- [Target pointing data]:
* * * *

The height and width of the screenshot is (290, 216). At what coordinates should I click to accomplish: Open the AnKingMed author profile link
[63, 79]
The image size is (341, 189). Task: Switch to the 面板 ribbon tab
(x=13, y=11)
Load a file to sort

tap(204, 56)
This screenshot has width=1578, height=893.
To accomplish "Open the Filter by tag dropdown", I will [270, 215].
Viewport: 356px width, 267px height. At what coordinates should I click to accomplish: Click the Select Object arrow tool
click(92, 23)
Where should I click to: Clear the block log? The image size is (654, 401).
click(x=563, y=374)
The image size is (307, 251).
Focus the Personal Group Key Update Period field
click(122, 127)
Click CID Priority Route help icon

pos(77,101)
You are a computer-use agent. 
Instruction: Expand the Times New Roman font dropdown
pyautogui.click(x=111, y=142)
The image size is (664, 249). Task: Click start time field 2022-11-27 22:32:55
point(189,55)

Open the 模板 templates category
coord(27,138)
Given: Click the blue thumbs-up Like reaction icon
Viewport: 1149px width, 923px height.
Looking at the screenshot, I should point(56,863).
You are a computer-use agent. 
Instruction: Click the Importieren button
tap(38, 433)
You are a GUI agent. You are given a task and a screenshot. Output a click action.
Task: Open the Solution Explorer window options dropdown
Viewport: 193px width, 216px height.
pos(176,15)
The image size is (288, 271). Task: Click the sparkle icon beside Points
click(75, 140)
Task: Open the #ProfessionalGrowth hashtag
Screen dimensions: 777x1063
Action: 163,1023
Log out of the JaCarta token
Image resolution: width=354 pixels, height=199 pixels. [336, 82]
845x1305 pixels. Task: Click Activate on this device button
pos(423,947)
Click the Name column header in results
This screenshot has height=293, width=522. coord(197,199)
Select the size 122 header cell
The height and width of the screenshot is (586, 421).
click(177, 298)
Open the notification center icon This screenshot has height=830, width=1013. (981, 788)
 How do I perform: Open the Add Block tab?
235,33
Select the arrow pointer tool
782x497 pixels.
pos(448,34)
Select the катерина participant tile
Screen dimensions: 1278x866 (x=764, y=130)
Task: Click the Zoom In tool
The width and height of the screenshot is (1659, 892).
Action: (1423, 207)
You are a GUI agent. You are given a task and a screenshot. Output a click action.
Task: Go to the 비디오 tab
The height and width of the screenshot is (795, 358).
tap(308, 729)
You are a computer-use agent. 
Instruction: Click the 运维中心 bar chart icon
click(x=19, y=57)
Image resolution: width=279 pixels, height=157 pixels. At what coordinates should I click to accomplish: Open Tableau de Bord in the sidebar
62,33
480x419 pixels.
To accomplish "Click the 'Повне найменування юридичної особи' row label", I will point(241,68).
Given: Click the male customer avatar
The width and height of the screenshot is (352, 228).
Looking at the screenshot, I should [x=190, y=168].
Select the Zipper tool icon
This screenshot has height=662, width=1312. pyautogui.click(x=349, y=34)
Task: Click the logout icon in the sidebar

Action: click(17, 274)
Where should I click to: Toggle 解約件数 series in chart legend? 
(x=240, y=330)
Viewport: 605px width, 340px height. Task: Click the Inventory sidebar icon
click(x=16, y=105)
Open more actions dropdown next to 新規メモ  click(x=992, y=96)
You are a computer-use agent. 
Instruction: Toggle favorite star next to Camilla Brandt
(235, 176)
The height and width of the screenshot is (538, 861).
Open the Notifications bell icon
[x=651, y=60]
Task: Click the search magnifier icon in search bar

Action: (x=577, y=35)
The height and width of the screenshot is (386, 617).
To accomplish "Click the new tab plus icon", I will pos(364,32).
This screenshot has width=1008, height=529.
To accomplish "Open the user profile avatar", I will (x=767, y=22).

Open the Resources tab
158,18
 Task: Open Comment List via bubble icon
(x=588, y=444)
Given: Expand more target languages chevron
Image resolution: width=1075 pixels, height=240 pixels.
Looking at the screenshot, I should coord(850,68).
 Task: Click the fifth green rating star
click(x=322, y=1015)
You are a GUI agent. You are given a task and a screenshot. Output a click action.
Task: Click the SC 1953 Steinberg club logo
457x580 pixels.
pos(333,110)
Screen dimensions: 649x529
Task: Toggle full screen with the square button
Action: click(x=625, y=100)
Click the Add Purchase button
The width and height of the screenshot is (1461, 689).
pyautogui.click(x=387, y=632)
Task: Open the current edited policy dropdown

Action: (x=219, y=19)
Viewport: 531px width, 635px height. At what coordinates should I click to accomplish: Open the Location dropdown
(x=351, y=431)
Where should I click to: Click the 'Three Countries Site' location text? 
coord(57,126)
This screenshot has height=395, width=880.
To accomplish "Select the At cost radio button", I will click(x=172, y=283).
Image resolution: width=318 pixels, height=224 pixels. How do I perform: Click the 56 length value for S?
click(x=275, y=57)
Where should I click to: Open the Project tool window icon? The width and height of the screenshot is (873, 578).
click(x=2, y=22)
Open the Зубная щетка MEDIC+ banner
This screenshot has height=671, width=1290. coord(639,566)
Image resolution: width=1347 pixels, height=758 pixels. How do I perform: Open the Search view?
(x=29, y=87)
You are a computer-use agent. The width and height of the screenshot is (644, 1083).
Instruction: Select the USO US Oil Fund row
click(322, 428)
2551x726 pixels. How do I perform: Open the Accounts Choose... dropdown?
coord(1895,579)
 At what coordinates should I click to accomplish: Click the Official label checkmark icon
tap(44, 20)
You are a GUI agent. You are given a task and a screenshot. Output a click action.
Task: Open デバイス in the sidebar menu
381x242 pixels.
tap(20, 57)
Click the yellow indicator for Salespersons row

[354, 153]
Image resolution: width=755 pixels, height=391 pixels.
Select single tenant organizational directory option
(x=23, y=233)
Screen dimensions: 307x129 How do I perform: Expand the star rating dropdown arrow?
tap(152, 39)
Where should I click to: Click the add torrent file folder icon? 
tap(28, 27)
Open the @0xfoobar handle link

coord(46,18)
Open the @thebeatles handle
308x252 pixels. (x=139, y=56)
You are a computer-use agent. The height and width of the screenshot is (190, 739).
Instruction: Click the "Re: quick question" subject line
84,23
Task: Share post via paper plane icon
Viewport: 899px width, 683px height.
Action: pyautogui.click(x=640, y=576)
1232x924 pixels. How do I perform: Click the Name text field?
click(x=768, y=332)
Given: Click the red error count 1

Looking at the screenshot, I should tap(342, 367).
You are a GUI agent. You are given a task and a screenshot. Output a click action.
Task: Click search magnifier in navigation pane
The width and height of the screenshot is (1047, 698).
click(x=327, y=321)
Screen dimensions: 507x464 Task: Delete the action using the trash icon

* * * *

- [WHAT YOU WILL DO]: Reproduce the data above unchanged, starting at the line with "Task: Click the fifth green rating star" and ending at the line with "tap(152, 39)", with both of those lines included.

- [FINISHED EXERCISE]:
 Task: Click the fifth green rating star
click(x=322, y=1015)
You are a GUI agent. You are given a task and a screenshot. Output a click action.
Task: Click the SC 1953 Steinberg club logo
457x580 pixels.
pos(333,110)
Screen dimensions: 649x529
Task: Toggle full screen with the square button
Action: click(x=625, y=100)
Click the Add Purchase button
The width and height of the screenshot is (1461, 689).
pyautogui.click(x=387, y=632)
Task: Open the current edited policy dropdown

Action: (x=219, y=19)
Viewport: 531px width, 635px height. At what coordinates should I click to accomplish: Open the Location dropdown
(x=351, y=431)
Where should I click to: Click the 'Three Countries Site' location text? 
coord(57,126)
This screenshot has height=395, width=880.
To accomplish "Select the At cost radio button", I will click(x=172, y=283).
Image resolution: width=318 pixels, height=224 pixels. How do I perform: Click the 56 length value for S?
click(x=275, y=57)
Where should I click to: Open the Project tool window icon? The width and height of the screenshot is (873, 578).
click(x=2, y=22)
Open the Зубная щетка MEDIC+ banner
This screenshot has height=671, width=1290. coord(639,566)
Image resolution: width=1347 pixels, height=758 pixels. How do I perform: Open the Search view?
(x=29, y=87)
You are a computer-use agent. The width and height of the screenshot is (644, 1083).
Instruction: Select the USO US Oil Fund row
click(322, 428)
2551x726 pixels. How do I perform: Open the Accounts Choose... dropdown?
coord(1895,579)
 At what coordinates should I click to accomplish: Click the Official label checkmark icon
tap(44, 20)
You are a GUI agent. You are given a task and a screenshot. Output a click action.
Task: Open デバイス in the sidebar menu
381x242 pixels.
tap(20, 57)
Click the yellow indicator for Salespersons row

[354, 153]
Image resolution: width=755 pixels, height=391 pixels.
Select single tenant organizational directory option
(x=23, y=233)
Screen dimensions: 307x129 How do I perform: Expand the star rating dropdown arrow?
tap(152, 39)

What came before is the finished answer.